CrowdStrike has announced that it will partner with between six and 12 orchestration and automation vendors, focusing mainly on incident response. Mike East, vice president of sales EMEA at CrowdStrike, said this is to make sure the vendor is not just "a single pane of glass; we want to be part of someone's ecosystem."
He explained: "We have recognised, particularly with our incident-response work, that there are a lot of orchestration and automation partners working in that space. We can provide the intelligence but also the insight on what is happening on the end-point, to then allow customers to respond to that in a much more efficient manner.
"It is about taking our technology and integrating it with other technology out there so it can be more seamless."
The California-based vendor, founded in 2011, has just raised $100m (£70.5m) from series-C funding led by Google Capital. The firm claims to alert organisations when they have experienced a breach, contain the breach and give the company attributes so they know who targeted them.
East said these partnerships will help its resellers and systems integrators to sell a more rounded portfolio.
"Some of these solutions we are integrating with could be solutions our resellers also sell," he said. "They can sell a more joined-up story. Rather than their integrating lots of products themselves, they've actually got something that is pre-integrated.
"This is good news for all our partners because it means there is more for them to sell; not just our technology, but the technology we will integrate with."
The vendor currently has about six channel partners in the UK and East said that CrowdStrike wanted to focus on establishing its UK partner base before launching in Europe.
"We wanted to get our beachhead in the UK, and having pretty much achieved that we are moving into northern and southern Europe.
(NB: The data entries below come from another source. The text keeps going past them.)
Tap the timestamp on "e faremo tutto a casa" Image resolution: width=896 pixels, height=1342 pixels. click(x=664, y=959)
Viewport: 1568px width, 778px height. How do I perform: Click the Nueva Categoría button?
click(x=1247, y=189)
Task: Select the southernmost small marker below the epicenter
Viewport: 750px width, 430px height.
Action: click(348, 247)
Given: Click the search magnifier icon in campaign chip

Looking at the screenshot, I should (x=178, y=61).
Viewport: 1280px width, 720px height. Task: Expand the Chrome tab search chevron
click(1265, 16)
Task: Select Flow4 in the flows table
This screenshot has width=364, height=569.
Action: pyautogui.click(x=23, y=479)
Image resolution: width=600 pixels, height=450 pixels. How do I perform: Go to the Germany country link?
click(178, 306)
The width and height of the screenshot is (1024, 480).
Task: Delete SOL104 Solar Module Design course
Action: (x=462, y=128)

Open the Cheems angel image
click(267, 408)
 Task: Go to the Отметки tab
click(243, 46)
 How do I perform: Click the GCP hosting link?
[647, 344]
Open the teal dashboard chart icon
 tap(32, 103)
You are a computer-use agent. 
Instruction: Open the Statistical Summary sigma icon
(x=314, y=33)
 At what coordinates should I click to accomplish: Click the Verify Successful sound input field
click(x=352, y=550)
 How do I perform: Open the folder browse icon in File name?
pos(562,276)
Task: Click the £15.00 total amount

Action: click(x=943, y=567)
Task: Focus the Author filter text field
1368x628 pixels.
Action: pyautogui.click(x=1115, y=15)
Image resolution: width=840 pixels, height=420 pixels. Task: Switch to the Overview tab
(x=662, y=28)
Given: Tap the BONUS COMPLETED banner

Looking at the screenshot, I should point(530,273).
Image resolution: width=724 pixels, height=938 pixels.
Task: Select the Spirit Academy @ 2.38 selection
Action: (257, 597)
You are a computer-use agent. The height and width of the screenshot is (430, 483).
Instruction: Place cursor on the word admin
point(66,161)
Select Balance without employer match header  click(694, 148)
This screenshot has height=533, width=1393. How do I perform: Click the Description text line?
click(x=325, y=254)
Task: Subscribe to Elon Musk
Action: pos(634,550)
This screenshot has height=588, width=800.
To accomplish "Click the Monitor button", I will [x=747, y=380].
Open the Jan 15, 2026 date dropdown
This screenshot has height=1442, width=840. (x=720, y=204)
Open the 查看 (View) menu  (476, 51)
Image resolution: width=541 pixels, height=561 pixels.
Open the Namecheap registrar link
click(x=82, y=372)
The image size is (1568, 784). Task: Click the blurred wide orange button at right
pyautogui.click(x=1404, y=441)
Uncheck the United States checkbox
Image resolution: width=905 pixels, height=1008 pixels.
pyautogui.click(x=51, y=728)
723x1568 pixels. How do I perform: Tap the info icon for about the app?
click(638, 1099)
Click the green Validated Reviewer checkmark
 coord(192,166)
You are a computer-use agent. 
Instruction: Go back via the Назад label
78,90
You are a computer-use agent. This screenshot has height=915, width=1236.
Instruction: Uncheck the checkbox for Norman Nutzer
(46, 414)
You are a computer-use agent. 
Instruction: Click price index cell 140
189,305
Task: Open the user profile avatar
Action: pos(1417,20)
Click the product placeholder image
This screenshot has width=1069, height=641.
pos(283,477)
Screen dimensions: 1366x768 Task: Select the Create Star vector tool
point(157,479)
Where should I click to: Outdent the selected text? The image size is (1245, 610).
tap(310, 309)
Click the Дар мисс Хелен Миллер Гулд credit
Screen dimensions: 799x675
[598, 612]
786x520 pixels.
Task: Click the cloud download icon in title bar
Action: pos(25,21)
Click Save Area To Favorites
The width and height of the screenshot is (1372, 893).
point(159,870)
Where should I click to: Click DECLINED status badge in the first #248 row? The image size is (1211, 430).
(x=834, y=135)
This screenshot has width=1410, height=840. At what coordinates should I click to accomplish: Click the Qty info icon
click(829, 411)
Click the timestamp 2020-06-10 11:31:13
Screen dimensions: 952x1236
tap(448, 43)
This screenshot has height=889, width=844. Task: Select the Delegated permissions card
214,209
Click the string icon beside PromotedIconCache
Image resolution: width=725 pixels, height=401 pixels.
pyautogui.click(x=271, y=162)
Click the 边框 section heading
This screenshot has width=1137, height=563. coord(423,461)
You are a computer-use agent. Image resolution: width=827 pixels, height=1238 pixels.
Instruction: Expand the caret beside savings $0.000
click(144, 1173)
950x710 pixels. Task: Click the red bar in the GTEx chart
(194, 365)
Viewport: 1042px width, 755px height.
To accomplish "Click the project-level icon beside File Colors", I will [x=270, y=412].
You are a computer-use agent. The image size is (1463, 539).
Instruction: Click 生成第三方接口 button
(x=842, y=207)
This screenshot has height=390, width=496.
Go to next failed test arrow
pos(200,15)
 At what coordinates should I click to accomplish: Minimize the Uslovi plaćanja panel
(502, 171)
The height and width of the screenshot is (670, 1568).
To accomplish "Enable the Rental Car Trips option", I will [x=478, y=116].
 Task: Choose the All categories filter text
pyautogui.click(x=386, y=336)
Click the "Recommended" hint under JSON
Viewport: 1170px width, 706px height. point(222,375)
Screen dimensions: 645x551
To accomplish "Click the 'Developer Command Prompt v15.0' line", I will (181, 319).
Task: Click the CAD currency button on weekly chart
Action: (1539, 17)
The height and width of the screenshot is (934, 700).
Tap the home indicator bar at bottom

I imagine by the end of the year we will have a couple of good system integrators, global service providers and a handful of resellers for each of the regions in northern, southern and central Europe," he added.
According to Alex Mesguich, senior vice president of research at Context, traditional endpoint security in the UK saw a five per cent decrease between 2015 and 2016. In the same period, cloud-based security grew two per cent.
He said: "Cloud as a platform is going to grow, and where there is cloud there is obviously security. There is definitely a potential moving forward that more companies will move into a cloud model for delivering security endpoint.
"Although there is massive potential here, they will need more sophisticated tools to enable partners to actually sell cloud security, to make it easier in a multi-vendor cloud offering."